Attempting to peek beneath that polished veneer for even a second, you’re immediately reminded that Disneyland is a highly efficient, polished sensory experience. It’s the Magic Kingdom, and as such, they take their magic extremely seriously.

A gas leak in Fantasyland
Not that they’re always successful; the park’s opening in July of 1955, was such a disaster, it was forever known amongst Disney and his associates as “Black Sunday.” The asphalt had been poured so freshly, that women’s high heels sunk in. Due to a plumber’s strike, ol’ Walt was faced with a grim decision: water fountains or functioning toilets (preferring not to jump-start the park’s reputation as The Crappiest Place on Earth, a forward-thinking Disney opted for the latter). There was a gas leak in Fantasyland. The event was being broadcast live, and guests fell headlong over the cables wiring ABC’s broadcast equipment.
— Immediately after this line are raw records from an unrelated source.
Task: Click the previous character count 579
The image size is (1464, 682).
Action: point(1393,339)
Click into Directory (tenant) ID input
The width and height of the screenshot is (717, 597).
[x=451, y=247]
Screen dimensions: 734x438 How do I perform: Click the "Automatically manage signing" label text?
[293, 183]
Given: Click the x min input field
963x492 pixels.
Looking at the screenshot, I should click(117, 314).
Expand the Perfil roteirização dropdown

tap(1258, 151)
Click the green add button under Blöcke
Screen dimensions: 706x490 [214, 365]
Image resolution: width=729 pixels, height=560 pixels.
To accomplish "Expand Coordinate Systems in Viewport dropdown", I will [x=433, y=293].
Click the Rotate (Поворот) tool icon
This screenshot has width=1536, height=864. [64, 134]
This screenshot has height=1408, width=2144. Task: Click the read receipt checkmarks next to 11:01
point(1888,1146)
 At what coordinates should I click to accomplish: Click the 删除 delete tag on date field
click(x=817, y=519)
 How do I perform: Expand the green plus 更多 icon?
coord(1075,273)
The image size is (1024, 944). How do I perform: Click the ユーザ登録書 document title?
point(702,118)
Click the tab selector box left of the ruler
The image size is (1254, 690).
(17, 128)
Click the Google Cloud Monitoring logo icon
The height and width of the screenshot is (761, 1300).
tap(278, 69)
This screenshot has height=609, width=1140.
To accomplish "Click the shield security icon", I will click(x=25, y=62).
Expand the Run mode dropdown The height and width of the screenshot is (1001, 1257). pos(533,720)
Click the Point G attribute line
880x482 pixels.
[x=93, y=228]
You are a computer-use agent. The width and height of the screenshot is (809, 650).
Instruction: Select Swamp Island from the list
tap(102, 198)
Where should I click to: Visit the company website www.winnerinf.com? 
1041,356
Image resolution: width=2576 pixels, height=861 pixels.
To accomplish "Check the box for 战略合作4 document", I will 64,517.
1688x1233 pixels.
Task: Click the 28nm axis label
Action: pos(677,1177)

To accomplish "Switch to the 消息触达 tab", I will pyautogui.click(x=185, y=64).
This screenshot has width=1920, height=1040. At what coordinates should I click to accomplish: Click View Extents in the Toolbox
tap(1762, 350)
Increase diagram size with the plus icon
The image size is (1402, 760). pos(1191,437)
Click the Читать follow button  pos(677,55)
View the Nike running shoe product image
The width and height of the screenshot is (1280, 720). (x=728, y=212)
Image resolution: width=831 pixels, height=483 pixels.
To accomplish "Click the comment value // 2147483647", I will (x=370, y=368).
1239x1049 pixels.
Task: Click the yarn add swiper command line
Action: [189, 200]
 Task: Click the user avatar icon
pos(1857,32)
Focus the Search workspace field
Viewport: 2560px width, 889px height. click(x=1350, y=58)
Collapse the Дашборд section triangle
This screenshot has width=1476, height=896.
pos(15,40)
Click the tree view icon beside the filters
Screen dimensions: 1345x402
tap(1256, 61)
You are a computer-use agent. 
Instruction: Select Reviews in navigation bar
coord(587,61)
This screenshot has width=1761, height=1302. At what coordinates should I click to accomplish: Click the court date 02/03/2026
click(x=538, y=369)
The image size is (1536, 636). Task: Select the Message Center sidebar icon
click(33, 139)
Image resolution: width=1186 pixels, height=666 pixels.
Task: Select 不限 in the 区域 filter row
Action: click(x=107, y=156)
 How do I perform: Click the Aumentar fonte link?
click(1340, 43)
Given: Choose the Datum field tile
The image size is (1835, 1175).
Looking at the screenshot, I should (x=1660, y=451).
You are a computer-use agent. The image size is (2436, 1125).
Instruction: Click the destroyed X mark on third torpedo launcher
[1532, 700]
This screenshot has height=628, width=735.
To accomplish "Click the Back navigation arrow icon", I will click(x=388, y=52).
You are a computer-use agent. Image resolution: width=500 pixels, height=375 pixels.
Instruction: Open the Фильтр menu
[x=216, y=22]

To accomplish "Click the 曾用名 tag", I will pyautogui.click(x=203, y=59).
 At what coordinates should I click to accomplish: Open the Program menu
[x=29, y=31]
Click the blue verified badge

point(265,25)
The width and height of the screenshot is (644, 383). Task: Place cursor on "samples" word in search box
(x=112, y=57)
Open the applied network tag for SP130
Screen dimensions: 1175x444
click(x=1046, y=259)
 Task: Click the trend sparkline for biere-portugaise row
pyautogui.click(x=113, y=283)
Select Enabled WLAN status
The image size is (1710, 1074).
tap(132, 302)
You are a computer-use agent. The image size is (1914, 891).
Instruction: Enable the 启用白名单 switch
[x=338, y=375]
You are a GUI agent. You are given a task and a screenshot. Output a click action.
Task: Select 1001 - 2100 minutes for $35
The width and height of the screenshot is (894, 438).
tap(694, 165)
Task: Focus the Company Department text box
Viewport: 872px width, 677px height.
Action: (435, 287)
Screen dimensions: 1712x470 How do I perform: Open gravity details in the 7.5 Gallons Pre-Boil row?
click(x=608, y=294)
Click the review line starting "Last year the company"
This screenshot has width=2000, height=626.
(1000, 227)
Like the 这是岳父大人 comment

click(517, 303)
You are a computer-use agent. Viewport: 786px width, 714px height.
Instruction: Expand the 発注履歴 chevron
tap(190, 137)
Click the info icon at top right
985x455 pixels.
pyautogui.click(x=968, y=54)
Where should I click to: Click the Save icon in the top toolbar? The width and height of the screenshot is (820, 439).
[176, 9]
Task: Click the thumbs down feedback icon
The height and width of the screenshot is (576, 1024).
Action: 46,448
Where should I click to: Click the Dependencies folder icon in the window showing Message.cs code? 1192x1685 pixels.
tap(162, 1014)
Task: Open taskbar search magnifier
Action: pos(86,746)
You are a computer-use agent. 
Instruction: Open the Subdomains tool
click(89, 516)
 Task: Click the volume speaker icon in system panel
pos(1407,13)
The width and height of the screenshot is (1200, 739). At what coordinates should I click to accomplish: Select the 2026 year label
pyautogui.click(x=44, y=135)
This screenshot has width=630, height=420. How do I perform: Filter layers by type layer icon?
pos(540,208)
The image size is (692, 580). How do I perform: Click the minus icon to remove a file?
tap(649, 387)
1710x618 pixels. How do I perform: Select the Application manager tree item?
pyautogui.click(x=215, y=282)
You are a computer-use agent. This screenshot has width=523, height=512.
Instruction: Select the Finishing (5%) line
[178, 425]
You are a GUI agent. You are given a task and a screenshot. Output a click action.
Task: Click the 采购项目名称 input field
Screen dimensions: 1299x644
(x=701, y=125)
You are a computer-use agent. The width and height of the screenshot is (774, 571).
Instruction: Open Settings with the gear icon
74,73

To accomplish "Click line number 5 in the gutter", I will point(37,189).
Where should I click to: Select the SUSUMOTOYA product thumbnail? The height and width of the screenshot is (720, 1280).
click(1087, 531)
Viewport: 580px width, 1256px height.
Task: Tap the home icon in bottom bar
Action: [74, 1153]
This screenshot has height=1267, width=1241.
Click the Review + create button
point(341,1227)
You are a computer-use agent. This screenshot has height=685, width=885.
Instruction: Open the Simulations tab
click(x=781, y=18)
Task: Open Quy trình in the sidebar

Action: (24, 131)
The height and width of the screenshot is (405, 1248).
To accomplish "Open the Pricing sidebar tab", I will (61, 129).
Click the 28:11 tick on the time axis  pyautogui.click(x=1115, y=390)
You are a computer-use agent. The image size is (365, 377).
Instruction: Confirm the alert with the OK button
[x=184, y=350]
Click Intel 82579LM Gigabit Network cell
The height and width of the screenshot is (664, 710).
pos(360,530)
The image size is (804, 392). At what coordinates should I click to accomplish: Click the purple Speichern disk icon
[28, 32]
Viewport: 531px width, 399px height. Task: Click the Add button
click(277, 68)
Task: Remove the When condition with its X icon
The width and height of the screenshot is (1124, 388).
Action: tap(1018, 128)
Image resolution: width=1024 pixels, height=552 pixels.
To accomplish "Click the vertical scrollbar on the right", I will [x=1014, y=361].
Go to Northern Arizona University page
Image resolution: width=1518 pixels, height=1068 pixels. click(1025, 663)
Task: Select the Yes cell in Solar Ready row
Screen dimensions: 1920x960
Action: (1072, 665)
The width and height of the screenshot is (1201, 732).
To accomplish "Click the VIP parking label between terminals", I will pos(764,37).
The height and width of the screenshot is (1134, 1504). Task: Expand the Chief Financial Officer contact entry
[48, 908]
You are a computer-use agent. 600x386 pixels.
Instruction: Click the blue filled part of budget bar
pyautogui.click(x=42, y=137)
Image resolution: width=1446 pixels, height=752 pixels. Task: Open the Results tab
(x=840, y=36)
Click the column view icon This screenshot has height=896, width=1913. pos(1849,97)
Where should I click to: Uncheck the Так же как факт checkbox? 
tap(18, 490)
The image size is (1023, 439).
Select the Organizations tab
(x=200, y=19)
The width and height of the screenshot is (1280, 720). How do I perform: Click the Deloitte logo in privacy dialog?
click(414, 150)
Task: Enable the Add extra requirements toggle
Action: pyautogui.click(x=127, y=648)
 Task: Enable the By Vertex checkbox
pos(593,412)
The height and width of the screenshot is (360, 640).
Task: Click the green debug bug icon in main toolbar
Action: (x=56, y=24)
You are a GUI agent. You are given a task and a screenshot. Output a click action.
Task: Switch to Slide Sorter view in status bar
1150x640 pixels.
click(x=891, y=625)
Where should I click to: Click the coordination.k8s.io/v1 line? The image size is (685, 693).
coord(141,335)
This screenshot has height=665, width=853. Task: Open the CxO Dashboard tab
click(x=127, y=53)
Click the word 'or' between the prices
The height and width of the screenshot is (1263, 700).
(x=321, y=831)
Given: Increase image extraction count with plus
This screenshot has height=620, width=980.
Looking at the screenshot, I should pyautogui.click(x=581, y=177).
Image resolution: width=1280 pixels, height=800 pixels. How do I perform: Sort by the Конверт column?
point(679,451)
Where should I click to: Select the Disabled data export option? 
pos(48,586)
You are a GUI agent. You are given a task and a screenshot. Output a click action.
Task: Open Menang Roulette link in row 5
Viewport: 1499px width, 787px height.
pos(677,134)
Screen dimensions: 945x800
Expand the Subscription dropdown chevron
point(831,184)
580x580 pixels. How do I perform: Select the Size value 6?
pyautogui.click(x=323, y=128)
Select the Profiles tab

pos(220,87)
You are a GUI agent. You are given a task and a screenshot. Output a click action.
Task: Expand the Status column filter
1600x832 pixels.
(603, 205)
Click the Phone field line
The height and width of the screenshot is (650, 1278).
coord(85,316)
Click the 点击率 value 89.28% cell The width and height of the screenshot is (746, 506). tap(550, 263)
For some families, trips to the Magic Kingdom have even turned tragic (“The Deadliest Place on Earth!!!”), with in-park fatalities on rides as diverse as the Matterhorn (two deaths), Big Thunder Mountain (one death), and Roger Rabbit’s CarToon Spin (one death).

At least three incredibly stupid people have been seriously injured by attempting to jump between cars on the now-dismantled PeopleMover (two were crushed to death, and the third survived, suing Disney for not warning her that jumping between cars on the PeopleMover was incredibly stupid).

Most horribly of all, in 2009, a quadriplegic guest was trapped in It’s A Small World for more than 40 minutes before being evacuated. He later sued, and won $8,000 (mathematically speaking, that’s $200 dollars for every trip through the chorus).

The Queen has left the building
Fortunately, we manage to make our way through the park unscathed. In fact, due to the off-season, and the fact that our lack of a stroller greatly increases our speed in crowds, we’re able to do every single ride and attraction we want (in one particularly heroic moment, we manage to crush Splash Mountain twice back-to-back).

We’ve braved weather, children, and the darkest recesses of our own selfish hearts (a minor tantrum over a water bottle in the line-up for the Cars ride will forever live in infamy). We’ve holidayed hard.

And, as we sit in the 24-hour Denny’s across the street (quite possibly the Saddest Place on Earth), ensconced in our own miniature Happiness Hangover, we’re already talking about doing it again.

And in that moment, on the other side
of the restaurant, I imagine seeing Queen Elsa, her hair freed from under the wig, her glittering blue dress replaced by sweats and a zip-up hoodie, playing Candy Crush saga on her phone while gratefully slugging back an end-of-work cocktail.

For millions of people each year, it’s magic. For her, it’s all in a day’s work.